Unused to rigorous exercise, checking her watch pointedly, Miriam begged for rescue, so Belle chose a secret loop back to the path, breaking carefully for her friend. They stopped to admire a squared pattern in the snow, trodden stitches that resembled a crazy quilt. Suddenly Freya dashed into the woods. A fat grouse fluttered up, heading for the tall pines. Typical of companionable species, another followed. Picking up a shining tailfeather, variegated stripes of black, brown and burgundy, Belle tucked it carefully into her inside pocket. “They nest under the spruces and cedars, nibble the tender cones. Often snow covers them, except for a breathing hole. Not very smart birdies to advertise a delicious lunch for a roaming fox.”
Back at the trailhead, Belle shoved the fidgety poodle under her arm for safety as a pickup truck hauling a trailer with two snowmobiles buzzed by soundlessly on hard-packed Edgewater Road. Three feet of snow had fallen in December, yet on weekends, the municipality rarely sent the plow, reasoning that schools were closed and most people didn’t have to get to work. The Sudbury Star pegged the cost for a single scrape at sixty-five thousand dollars. This budget-balancing mentality irked Belle, who often showed houses on those days. Why pay high taxes with no sewer, water or sidewalks? To subsidize pampered townsfolk?
Ed DesRosiers, Belle’s retired neighbour, was backing his ancient plow truck out of her long driveway as they took off their snowshoes. “Smooth as a baby’s butt for you ladies,” he said, nub of a cigar in his broad mouth, his diesel exhaust puffing clouds of potent fumes as he headed home.
“I’ll leave Strudel in the car. She’s only ten weeks old. If she whizzed in your living room, I’d be appalled,” Miriam said, opening her battered Neon and wrapping the dog snugly in several comforters.
Inside the storey-and-a-half cedar house, the women peeled off layers of clothing and wiped their fogging glasses. Belle propped the icy snowshoes by the woodstove, then, from a full wheelbarrow beside the tile platform, added a huge maple chunk, sending up sparks. Miriam planted herself on the blue leather sofa, wiping sweat from her
face. “I don’t know how you live out here, though the view is spectacular.” She swept her hand toward the rows of six-foot windows framing the vastness of Lake Wapiti, a meteor crater deep as hell itself.

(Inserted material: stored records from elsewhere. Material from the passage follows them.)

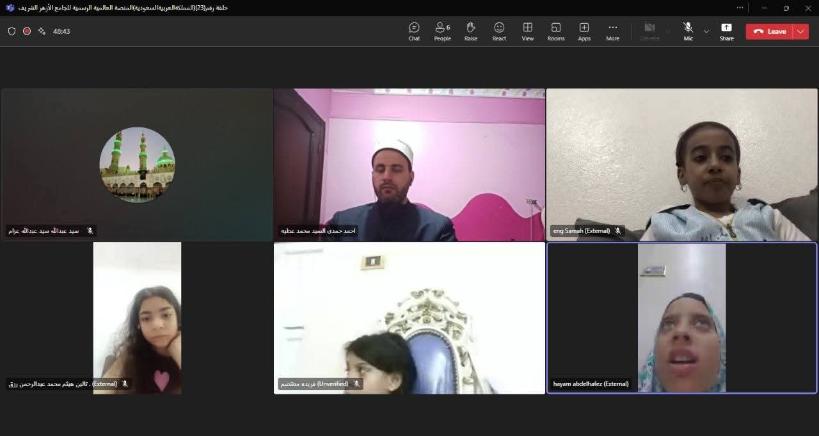Click the Share screen icon
Image resolution: width=819 pixels, height=436 pixels.
pyautogui.click(x=726, y=31)
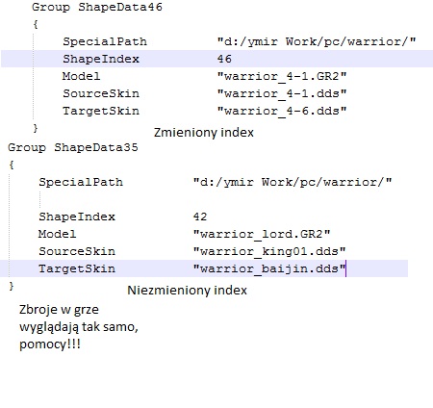Place cursor after "warrior_baijin.dds" value

click(345, 268)
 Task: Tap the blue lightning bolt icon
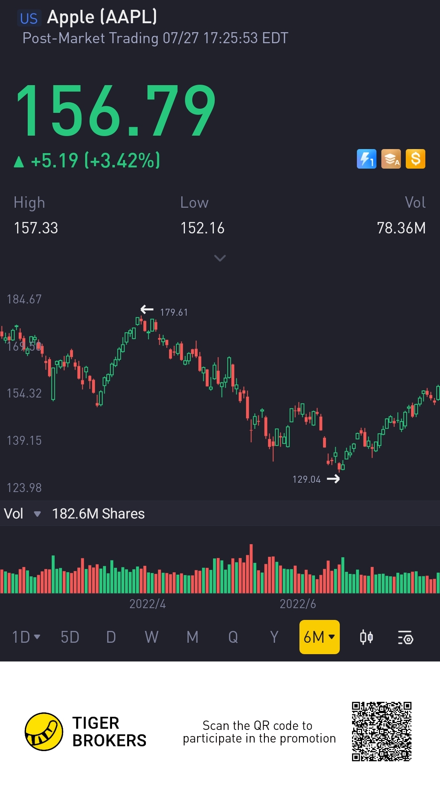point(366,159)
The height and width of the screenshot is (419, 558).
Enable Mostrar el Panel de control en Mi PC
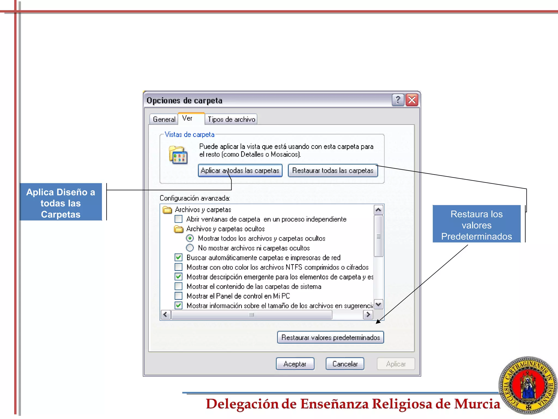pyautogui.click(x=178, y=296)
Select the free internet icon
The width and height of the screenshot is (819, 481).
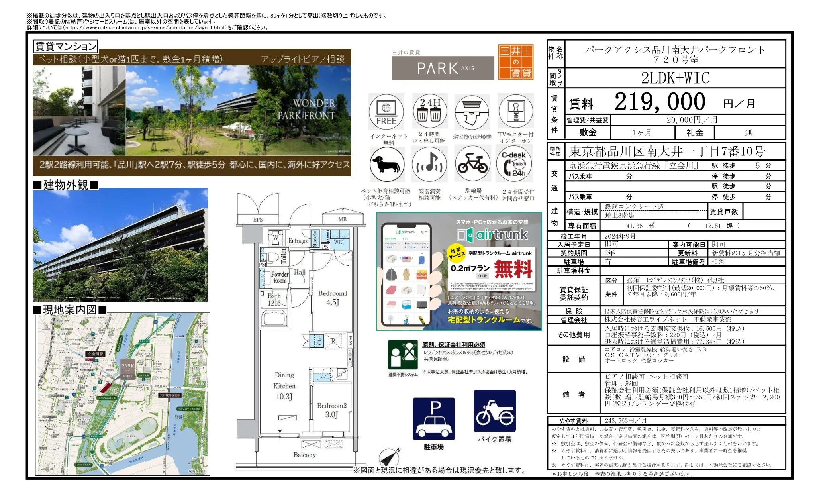tap(386, 112)
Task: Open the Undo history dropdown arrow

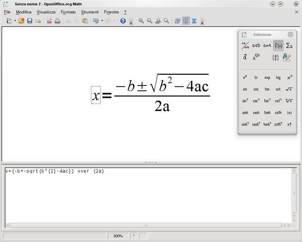Action: pos(102,21)
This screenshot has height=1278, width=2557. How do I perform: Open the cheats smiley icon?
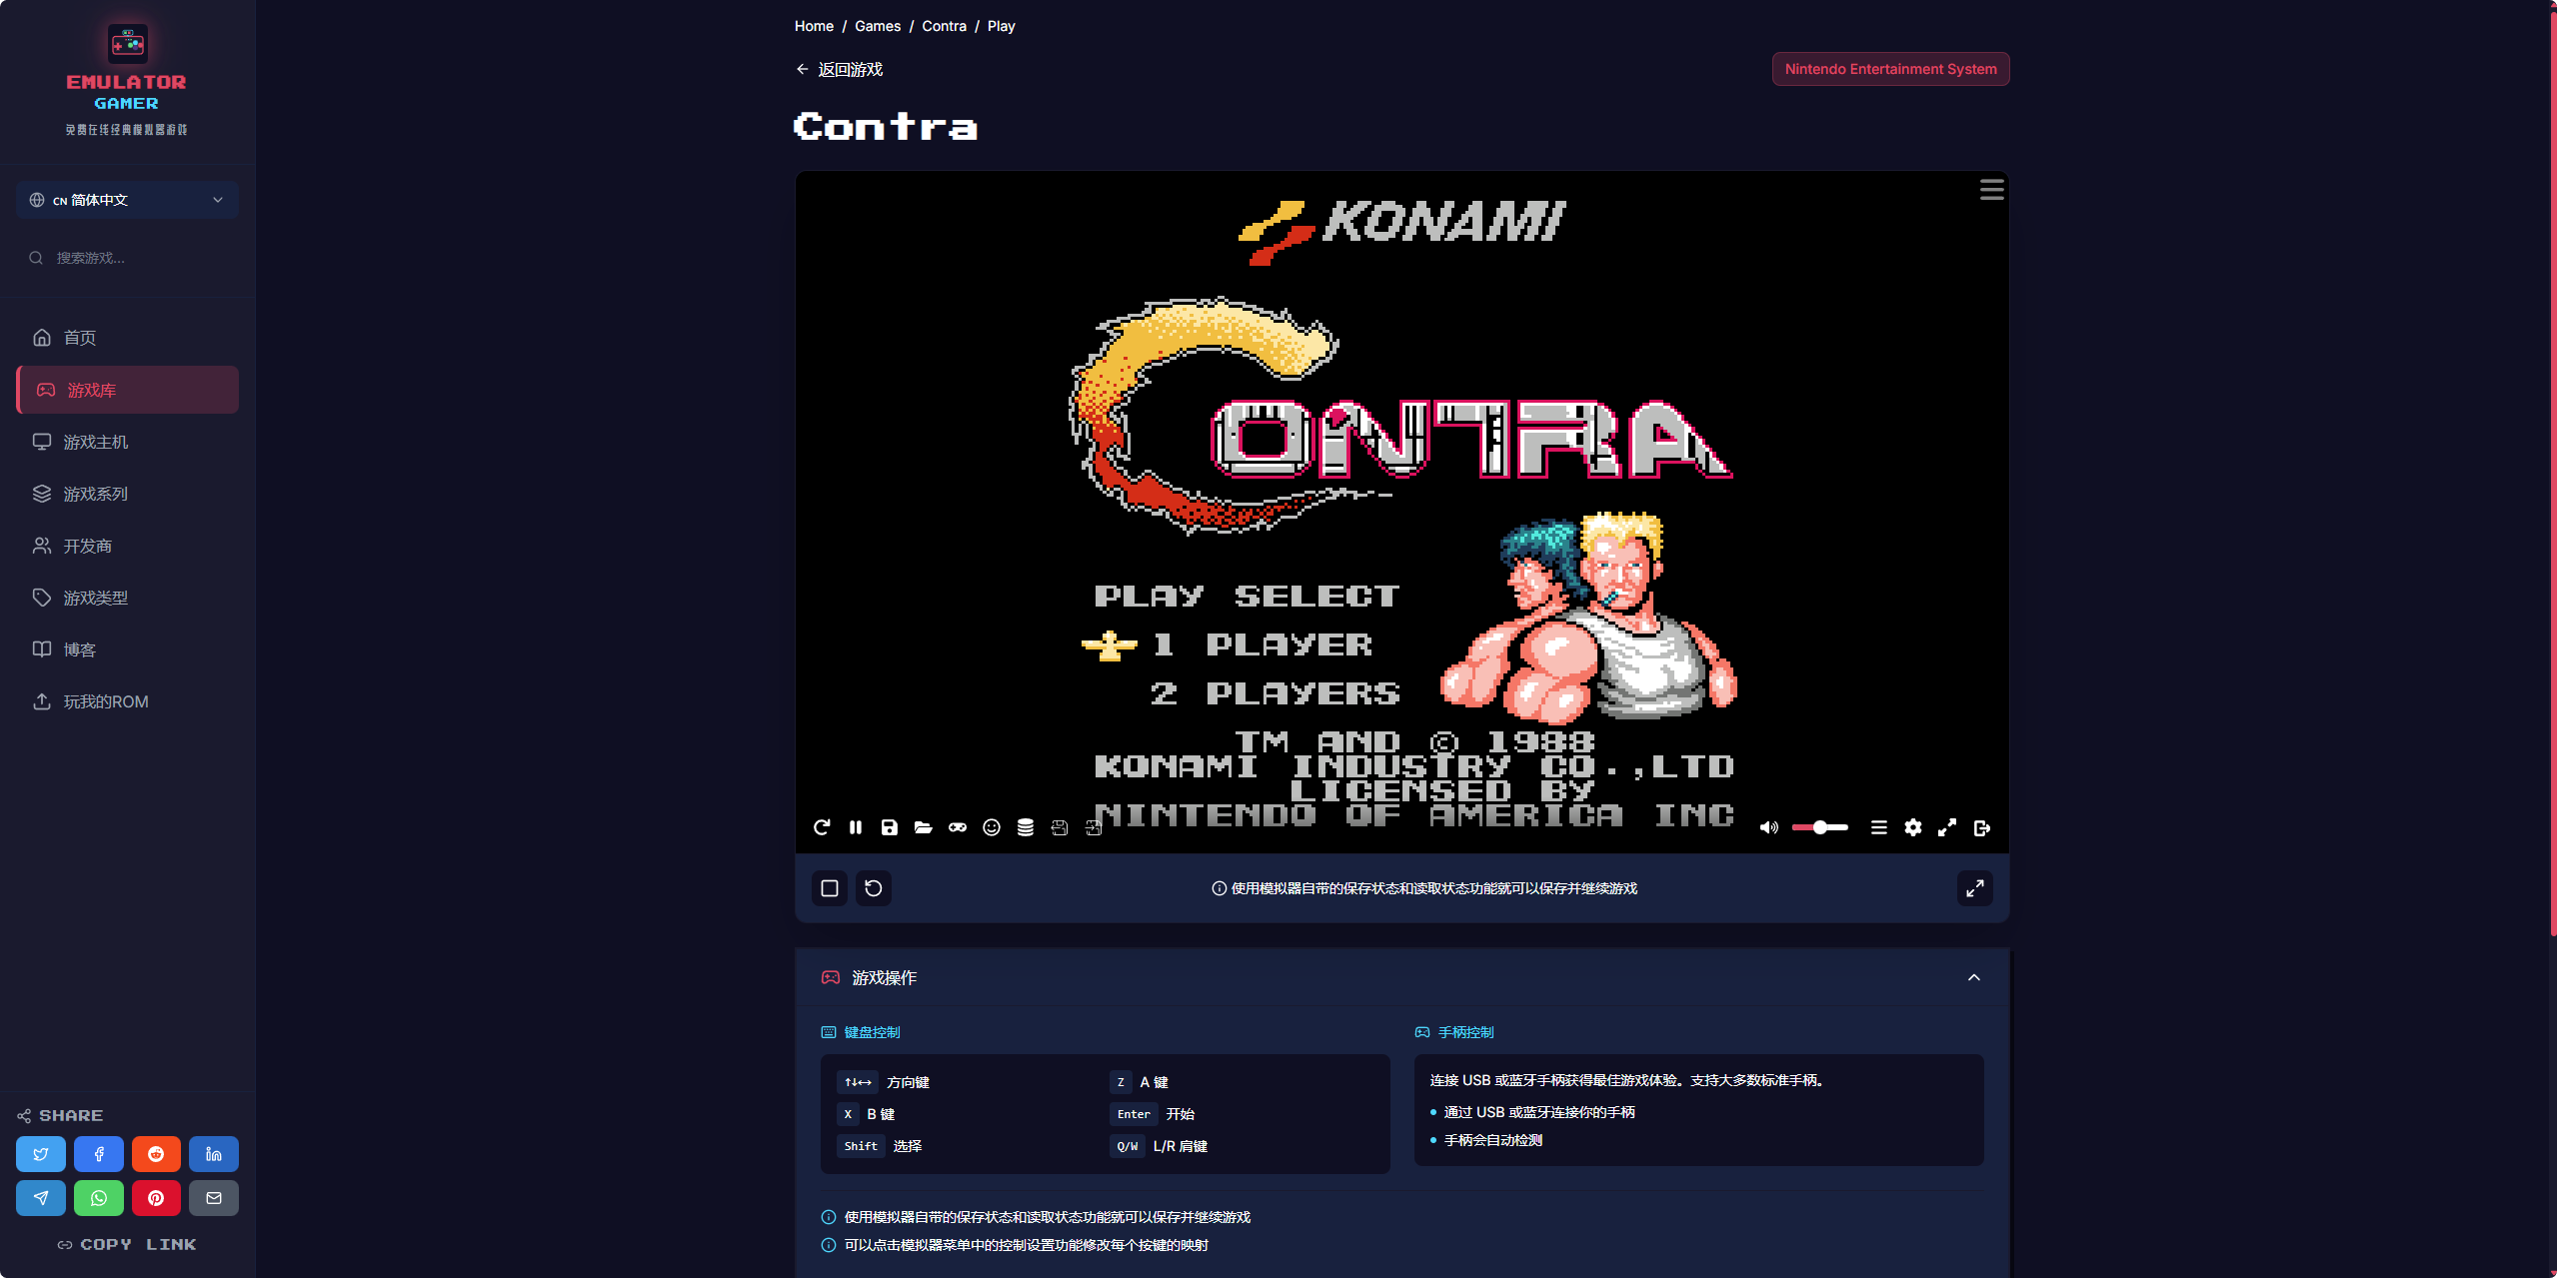point(992,827)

Gelid waves undulated toward the shore, doubling the protective rock wall with layers of ice, but relentless when the wind blew from the northwest and besieged the dock, constructed in the year of Belle’s birth and long overdue for destruction.

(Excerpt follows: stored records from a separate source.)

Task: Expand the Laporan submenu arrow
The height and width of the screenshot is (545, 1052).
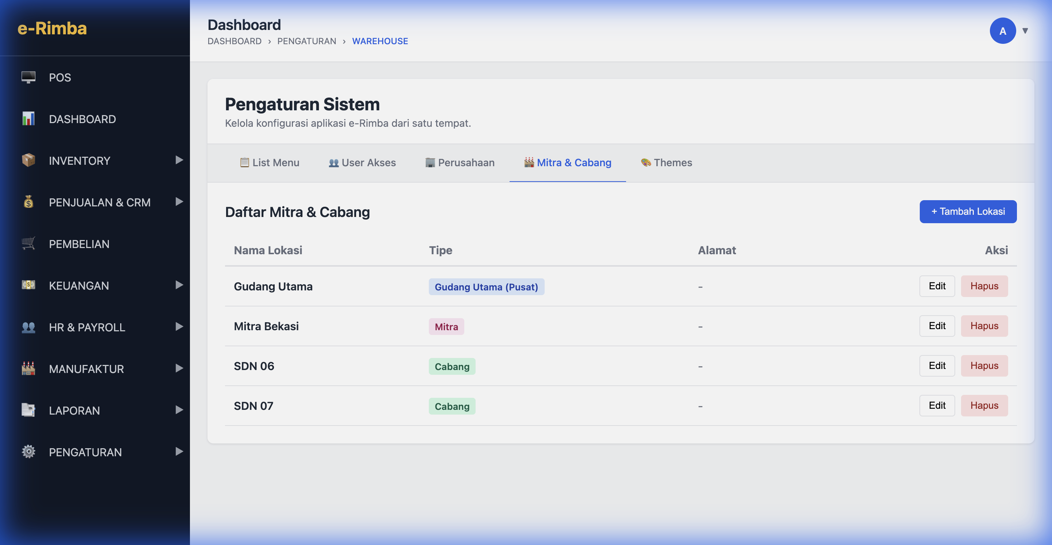Action: tap(178, 410)
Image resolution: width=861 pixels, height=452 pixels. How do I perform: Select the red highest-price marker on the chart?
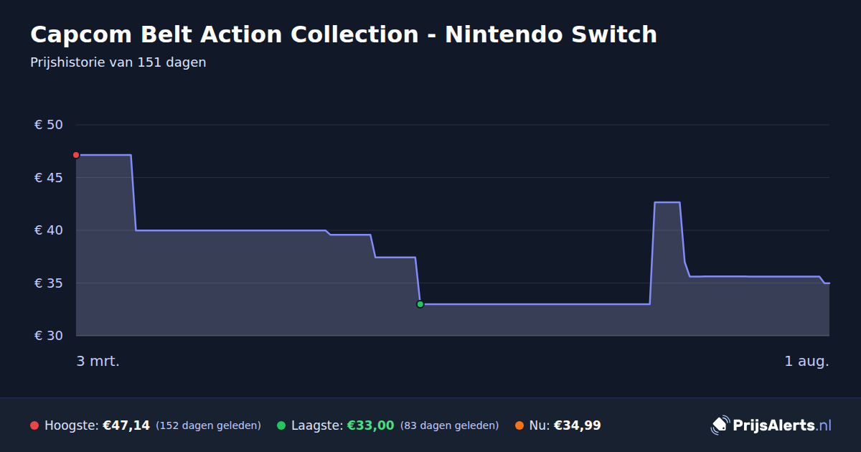pyautogui.click(x=76, y=155)
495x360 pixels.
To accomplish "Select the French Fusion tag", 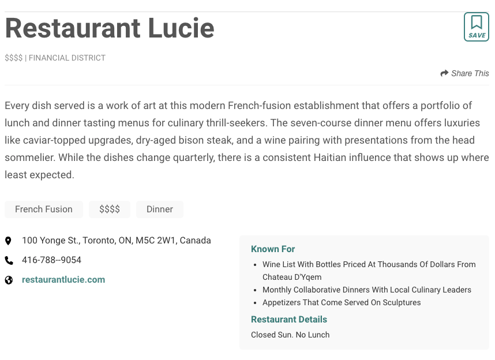I will (44, 209).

Belle whistled to herself in the compact kitchen as she prepared coffee, adding a vanilla bean for flavour. Then she brought their mugs, Miriam’s triple creamed and sugared. Her friend’s bulldog exterior hid a vulnerable core. What a great prison guard she would have made, except that she’d have cried herself to sleep every night. How odd it seemed to imagine her in a hot romance.

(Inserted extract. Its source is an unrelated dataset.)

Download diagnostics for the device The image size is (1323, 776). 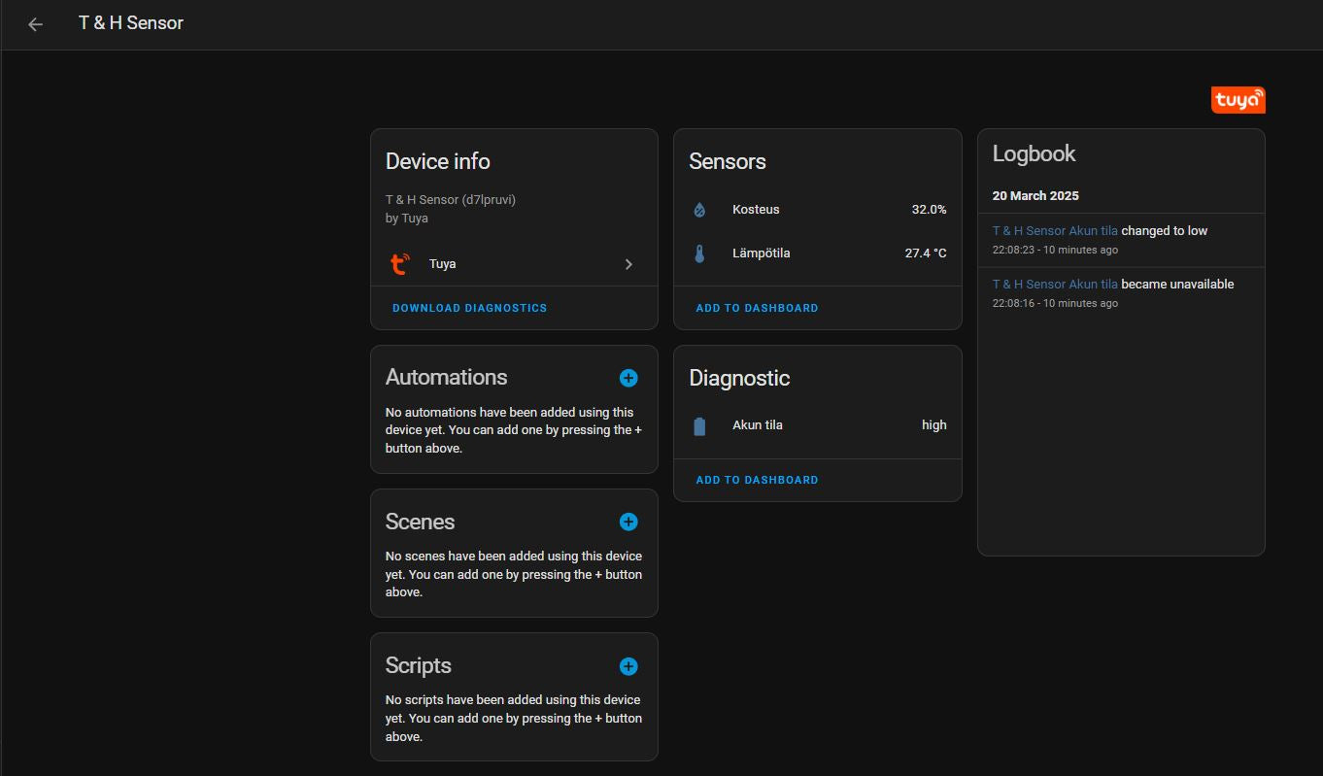[469, 308]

“What exactly does Melibee do, or is he a man of leisure?” she asked, tongue in cheek.
Miriam bridled at the insinuation, arching a fuzzy eyebrow, which matched her short, grey, Brillo-pad hair. “He owns a penthouse at San Rudolpho, Balmoral Drive, which as you well know is our most prestigious address.” A cool million way down south in Toronto, but in the newly amalgamated mouthful called the City of Greater (in winter, dubbed Crater) Sudbury, still a solid three hundred thousand.
“Didn’t you mention once that he was my age? Does that make you a cradle robber?” She toyed with her friend, their banter balm to a healthy relationship.
Miriam stuck out her lower lip and nodded in a worldly way. Belle hadn’t forgotten that her background included a soupçon of spicy book cooking for shady small businesses before she had joined Palmer Realty as accountant cum everything. “Investments, Belle. With international instability and our third-world, resource-based economy, the only way to ensure a comfortable future.” She flashed a wry look. “Especially with your slave wages and the meagre Canada Pension, which by the time I collect will pay in Canadian Tire money.”